So this year, we had just moved across the country to where we could actually drive (a long drive, but whatever, still a drive vs a totally unaffordable flight which my husband would never want to pay for just to go to a seder!). My husband had zero interest in attending the large family seder my family has been having for decades and which i've missed out on since leaving the east coast fold almost 20 years ago. He comes from a small, dysfunctional, utterly unreligious family, and holidays were synonymous with tension and misery. But I convinced him that being this was our first year living “close by” (tell that to my kids who had to endure a 7 hour car ride while fighting over which DVDs to watch), we had to go back for my family's seders.

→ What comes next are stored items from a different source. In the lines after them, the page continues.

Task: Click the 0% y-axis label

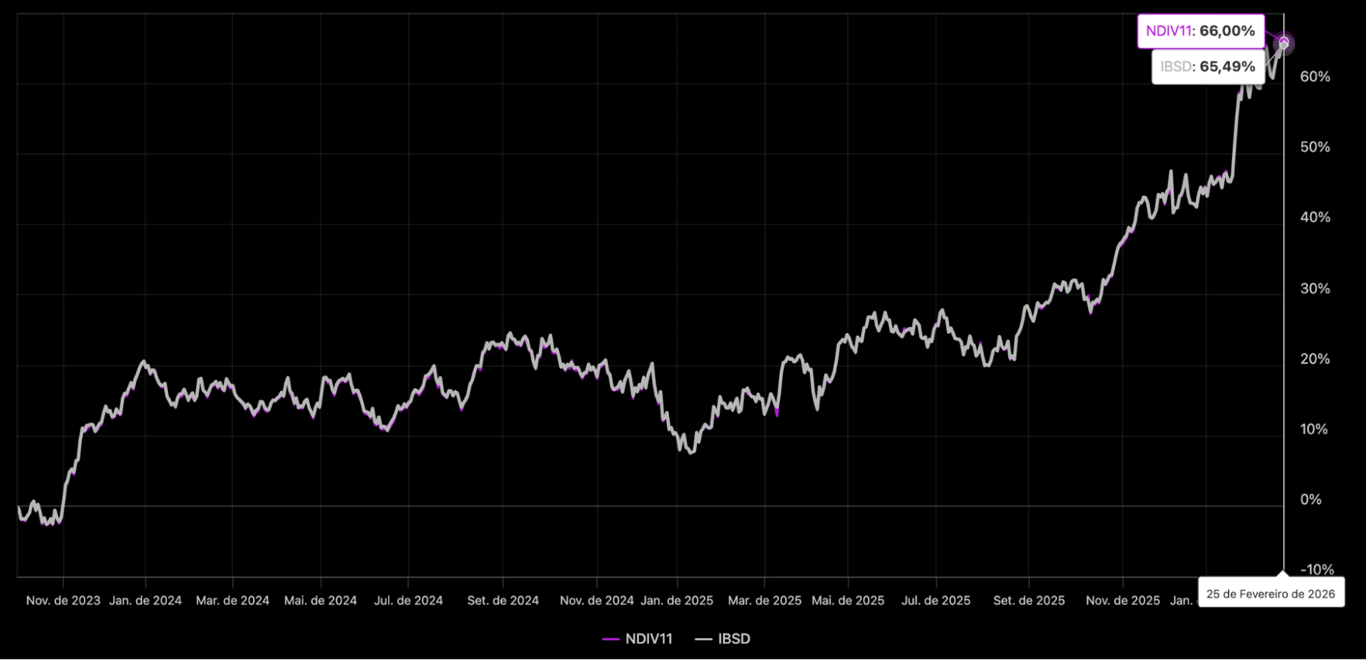Action: point(1310,499)
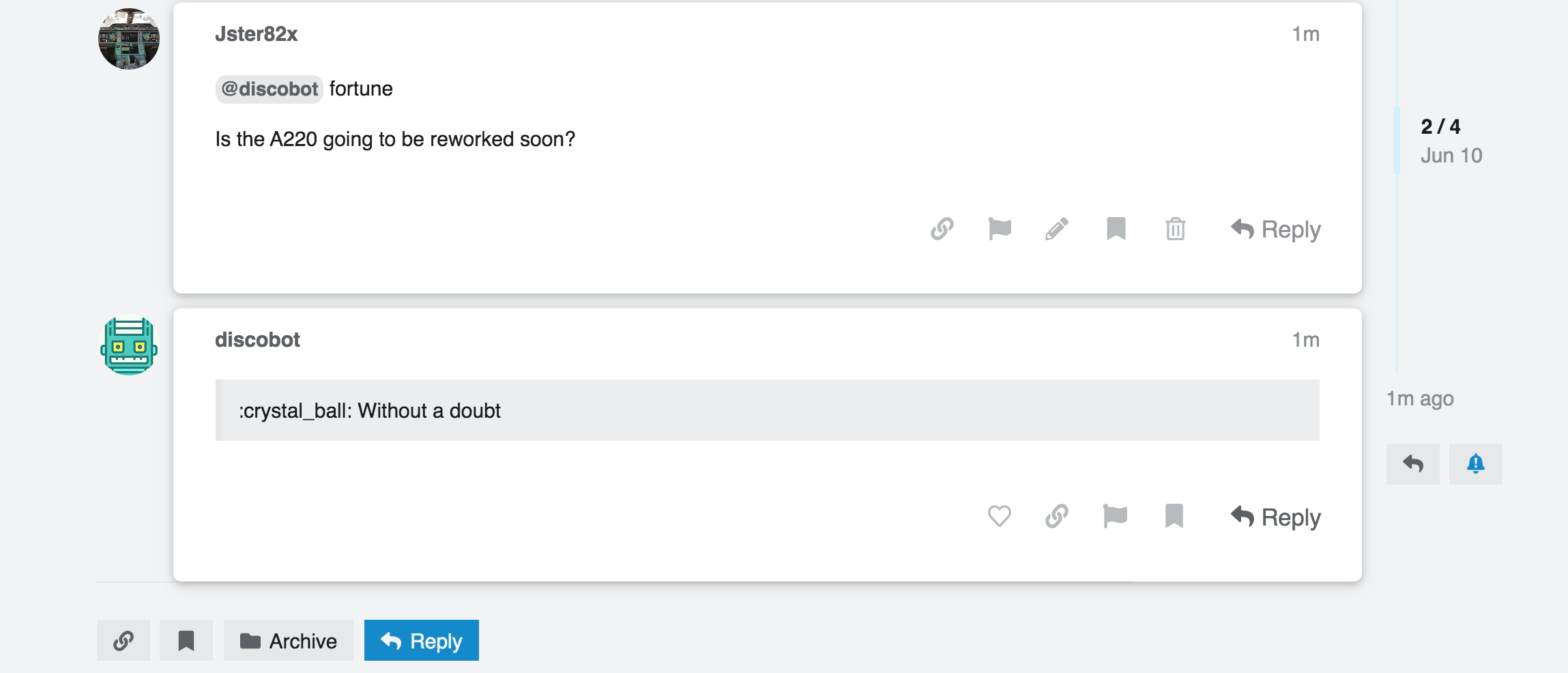1568x673 pixels.
Task: Reply to Jster82x's post
Action: [1276, 229]
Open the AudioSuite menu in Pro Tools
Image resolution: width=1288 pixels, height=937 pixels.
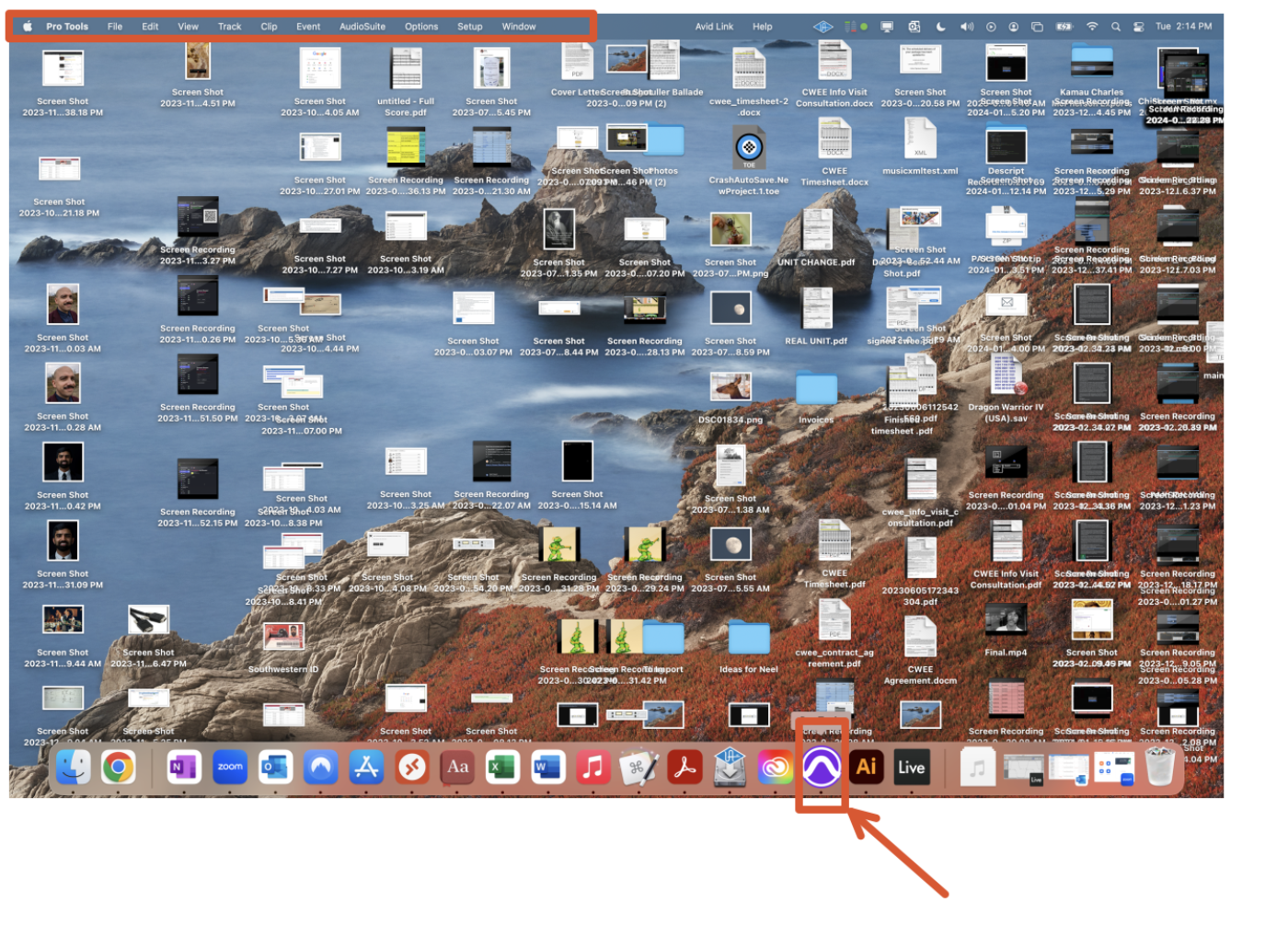coord(362,27)
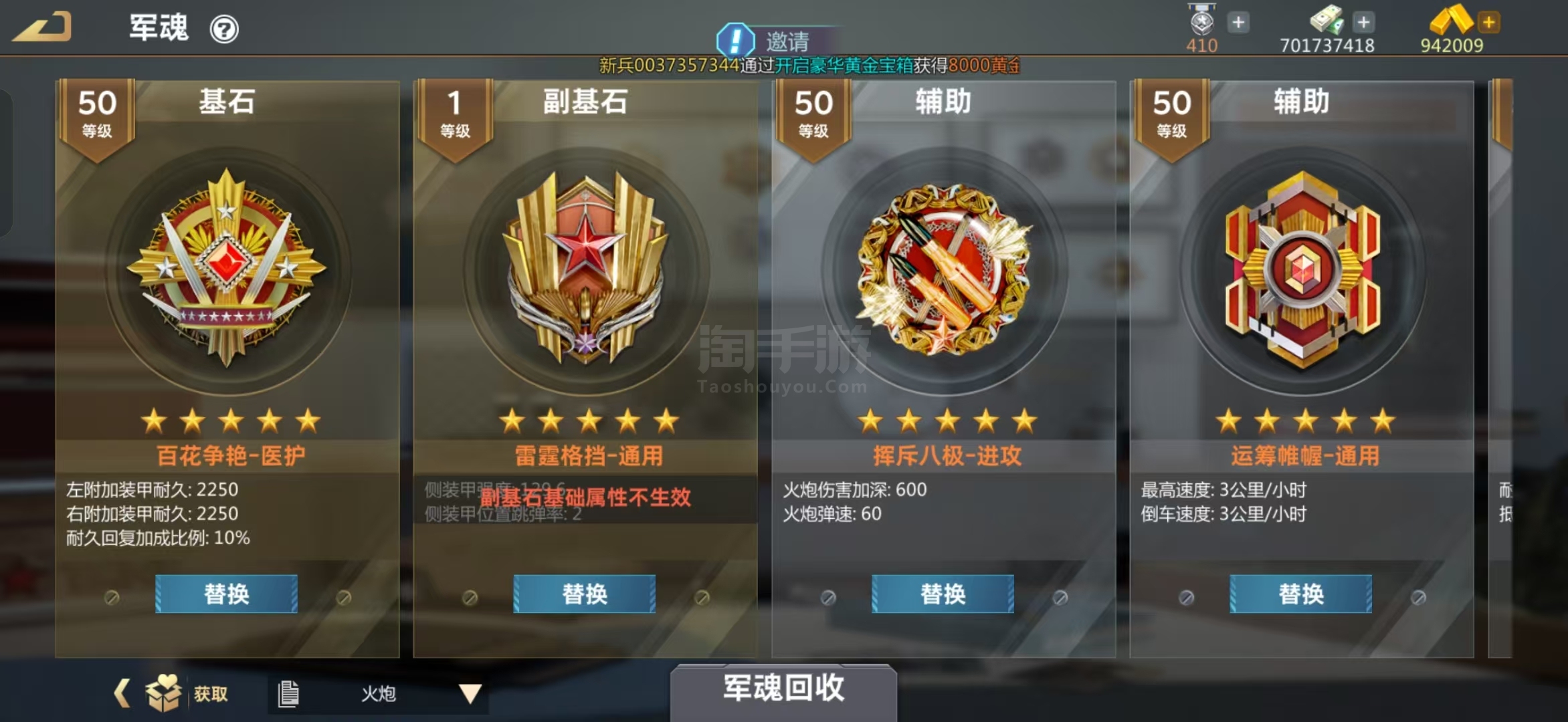Open the 军魂 help question mark icon
The width and height of the screenshot is (1568, 722).
click(x=224, y=29)
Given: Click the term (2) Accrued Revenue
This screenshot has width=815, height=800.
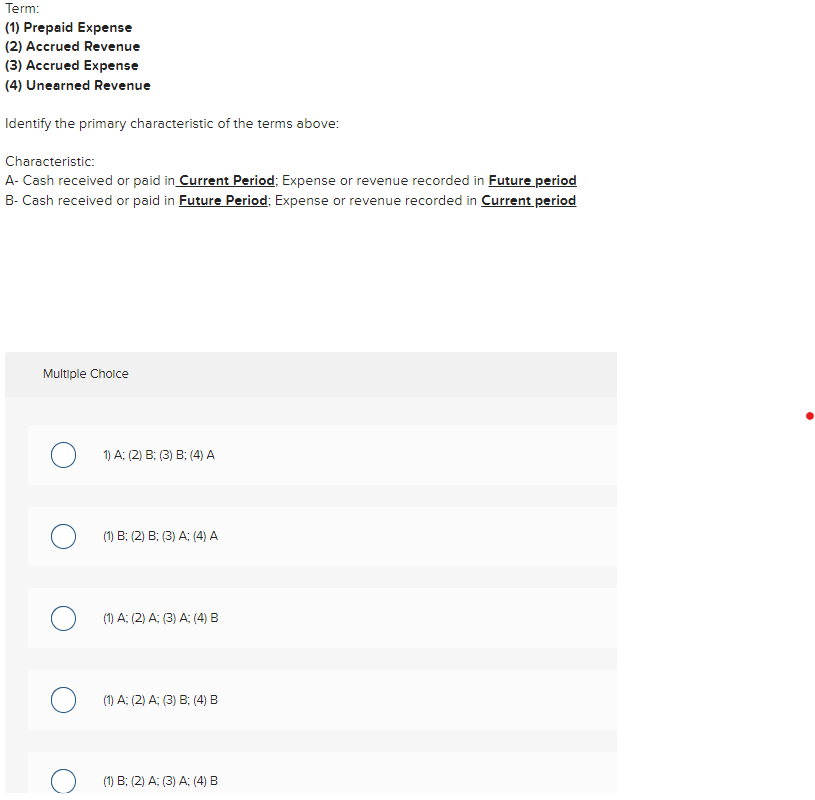Looking at the screenshot, I should click(x=72, y=46).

The interesting twist is that one of my first cousins became a super jew. Or at least she married one. (A doctor… of course). And now they're orthodox. So here's this group of orthodox jews stuck with the rest of us heathens. And somehow… we had to find a way to make it work. We started late — after sunset, down to the letter of the law, which, like at 8:30 is when our six year old kinda starts going into meltdown mode, and now we're asking him to sit through a seder, which seemed to him akin to asking him to be a slave in egypt and build the pharoah a pyramid — and the chaos ensued.
In our “concession” to the orthodox contigent — ie starting late, eating completely kosher food, etc, — they put up with our irreverent jokes, our totally inappropriate mockery and questioning of the traditions… and in doing so, this has become the new tradition. A weird blend of new and old, religious and sacrilege, allowing our “serious” cousins to do their thang, while they try not to eye-roll at we adults behaving like naughty children, snickering and wearing the ten-plague finger puppets and cracking jokes.
There was much raising of voices, and arguing. And let's face it, arguing is not only one of the great jewish traditions, but one of our favorite past-times. Soup was spilled, wine was drunk (my husband and I actually found something better than Manischewitz) the noise at times was almost unbearable. And of course… by the time it was all over, the kids were having full nuclear melt-downs.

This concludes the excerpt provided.